Stocks Fell Again Last Week as Trade War Kept Getting Worse

Stocks Fell Again Last Week as Trade War Kept Getting Worse

Stocks remain under pressure as the trade war against China worsens.

The S&P 500 was positive for most of last week, but then came a quick succession of events on Friday morning. First, Beijing imposed tariffs on an additional $75 billion of U.S. products. President Trump quickly responded by ordering U.S. companies “to immediately start looking for an alternative to China” as a supplier.

The S&P 500 immediately turned lower and ended the period between Friday, August 15, and Friday, August 23, down 1.4 percent. It was the fourth straight losing week, and the fifth negative return in the last six. Economically sensitive transportation stocks fell more than twice as much.

Other economic news paled in comparison to the trade war. Federal Reserve Chairman Jerome Powell seemed to confirm expectations for another rate cut next month. Initial jobless claims painted a strong picture of the labor market and housing numbers were mixed. There was growing chatter about a recession in Germany.

S&P 500 in a Range

The S&P 500 has bounced between 2825 and 2940 all month. It’s also consolidating below its 50-day moving average. Is a test of the 200-day moving average in the cards next?

S&P 500 chart with select moving averages and range between 2825 and 2940.
S&P 500 chart with select moving averages and range between 2825 and 2940.

Materials stocks like fertilizers and chemicals were the worst-performing sector last week. That’s not a surprise because they typically follow expectations about the global economy. Energy slid for similar reasons. Banks and financials struggled as the yield curve inverted again.

But that same story — lower interest rates — helped lift housing stocks. Gold miners benefited from the economic and trade anxieties. Software makers and utilities also gained.

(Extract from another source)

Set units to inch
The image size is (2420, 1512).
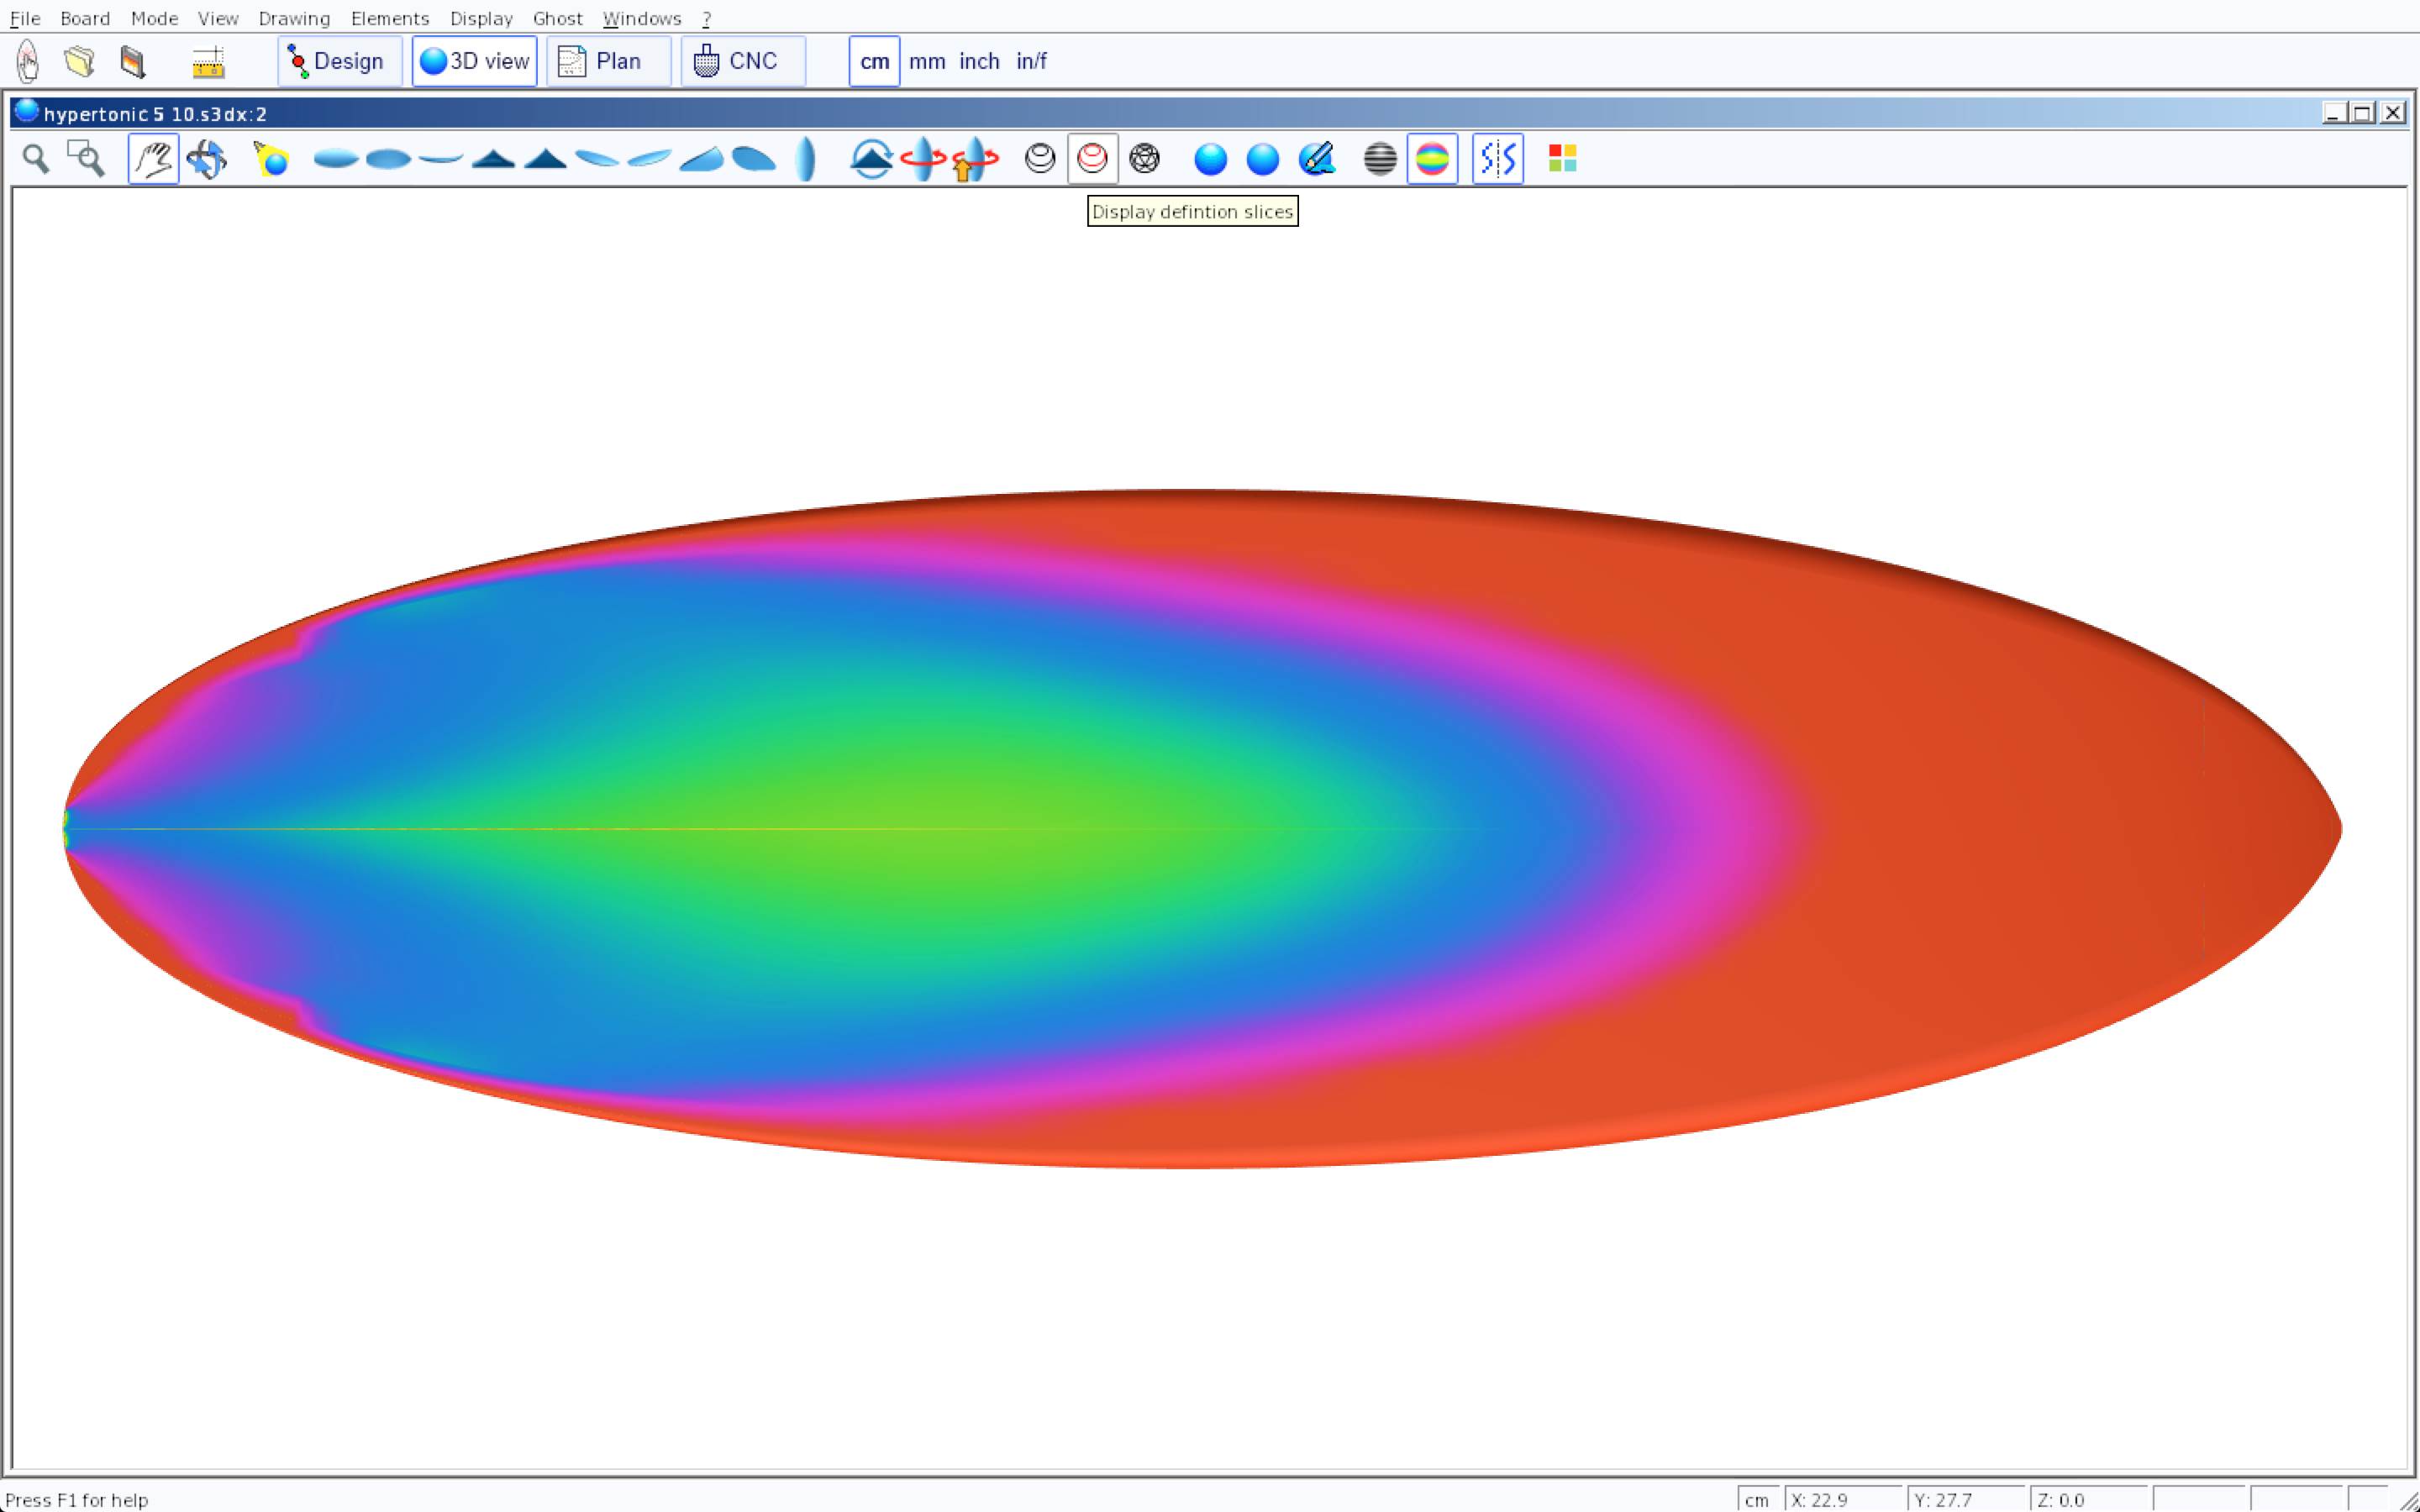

Meanwhile, sellers targeted companies with heavy exposure to China like Apple (AAPL), Nike (NKE) and Caterpillar (CAT).

Target Hits the Mark

Target (TGT) was the S&P 500’s best performer last week, up 23 percent. The big-box retailer broke over $100 for the first time ever on signs its digital transformation is working. Nordstrom (JWN) and Lowe’s (LOW) followed with gains of about 13 percent each.

Department-store operator JWN rallied after its quarterly results gave investors some hope it will avoid an inventory glut and adapt to the new economy. LOW benefited from strong margins and demand from contractors.

But then you had L Brands (LB), falling 14 percent to its lowest level of the decade. Strong demand for Victoria’s Secret led the stock to triple digits earlier in the decade. Now weakness at the same store has dragged LB all the way back below $20.

General Electric (GE) was the second-worst performer in the S&P 500 last week, down 9 percent. That followed disputes about the company’s accounting earlier in the month.

Dog Days of Summer at Hand

The current week, immediately before Labor Day, is often one of the quietest in the year because of summer vacations. Still there are some important economic reports and possibly more news on the trade war against China.

Durable-goods orders are due this morning, followed by consumer confidence tomorrow. Autodesk (ADSK) also issues results Tuesday afternoon. Wednesday brings crude-oil inventories.

Thursday’s the busiest day, with revised gross domestic product, jobless claims and pending home sales. Personal income and spending wrap things up Friday, before the long three-day weekend.